11 Comments

While I agree with much of the history overview here, I continue to place my emphasis on the question, "why do economically and racially oppressed Americans regularly cheer on their oppressors?" Why does much of the electorate support intellectually and historically bankrupt ideas? Having read Festinger's work on cognitive dissonance and Cooper's fifty-year summary of the relevant research, I believe we have to examine this cognitive theory to better understand our democratic inability to learn from our mistakes.

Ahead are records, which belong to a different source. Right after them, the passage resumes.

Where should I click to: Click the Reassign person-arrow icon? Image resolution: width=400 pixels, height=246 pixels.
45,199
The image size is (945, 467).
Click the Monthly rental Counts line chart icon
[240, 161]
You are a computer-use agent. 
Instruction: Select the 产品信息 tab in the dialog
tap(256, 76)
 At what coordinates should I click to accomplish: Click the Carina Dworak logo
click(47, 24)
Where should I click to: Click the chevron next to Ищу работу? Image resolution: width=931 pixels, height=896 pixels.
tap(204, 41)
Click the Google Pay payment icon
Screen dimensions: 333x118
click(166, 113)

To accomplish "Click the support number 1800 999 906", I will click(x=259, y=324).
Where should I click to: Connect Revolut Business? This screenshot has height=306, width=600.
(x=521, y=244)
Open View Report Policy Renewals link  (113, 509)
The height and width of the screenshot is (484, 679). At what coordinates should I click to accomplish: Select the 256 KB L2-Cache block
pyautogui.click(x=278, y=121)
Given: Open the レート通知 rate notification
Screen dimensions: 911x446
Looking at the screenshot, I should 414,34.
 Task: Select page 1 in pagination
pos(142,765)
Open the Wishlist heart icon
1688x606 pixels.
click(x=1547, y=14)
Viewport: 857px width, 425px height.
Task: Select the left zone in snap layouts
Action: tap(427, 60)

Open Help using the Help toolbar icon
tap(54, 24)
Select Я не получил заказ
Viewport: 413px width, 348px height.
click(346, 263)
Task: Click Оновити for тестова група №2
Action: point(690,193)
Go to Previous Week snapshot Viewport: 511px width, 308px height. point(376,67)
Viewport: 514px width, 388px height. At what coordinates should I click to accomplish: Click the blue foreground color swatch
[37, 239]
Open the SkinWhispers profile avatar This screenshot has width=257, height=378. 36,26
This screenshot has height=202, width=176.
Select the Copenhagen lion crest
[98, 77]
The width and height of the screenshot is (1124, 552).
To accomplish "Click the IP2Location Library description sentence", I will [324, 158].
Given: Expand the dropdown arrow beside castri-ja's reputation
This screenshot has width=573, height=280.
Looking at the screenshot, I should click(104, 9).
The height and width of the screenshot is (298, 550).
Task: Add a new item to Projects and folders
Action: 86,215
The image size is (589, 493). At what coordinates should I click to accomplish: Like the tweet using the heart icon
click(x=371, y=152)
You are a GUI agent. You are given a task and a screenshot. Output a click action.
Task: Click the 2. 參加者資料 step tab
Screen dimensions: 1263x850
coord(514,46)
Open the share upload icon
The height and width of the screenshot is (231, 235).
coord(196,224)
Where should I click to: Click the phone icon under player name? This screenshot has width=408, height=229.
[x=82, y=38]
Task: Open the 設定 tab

A brief summary with my interpretation, necessarily oversimplified:

Habits of mind and attitudes cultivated and reinforced from birth are very difficult to change. If a relative or family friend helped you significantly in your childhood at a time of fear or crisis, your brain, which desires to achieve closure on most judgments for its own comfort, strongly imprints a positive memory of that person. Let's say that twenty-five years later you

learn from a reliable source that this same benefactor committed serious crimes, ones which

you find specially heinous. Your brain and nervous system is jolted. It cannot reconcile, either consciously or unconsciously, the conflict between long-held truth and contradictory new information. This situation is not sustainable, and so, for its own feeling of security and well-being, it actively suppresses the new information.

Think about Trump's voters: they were impervious to even non-political data. For to accept the truth that DT had committed countless immoral, unethical, and illegal actions over

a lifetime would have been to admit that they themselves had seriously erred in judgment.

Most of us have difficulty admitting we have been consistently wrong about important values.

This is simple; we must respect ourselves at all costs.

To bring this argument closer to the question I stated at the start, these same people would have to look back on a lifetime of being duped by predatory Republicans and neo-liberals. Their minds suppress all the dissonant information to protect its own sanity.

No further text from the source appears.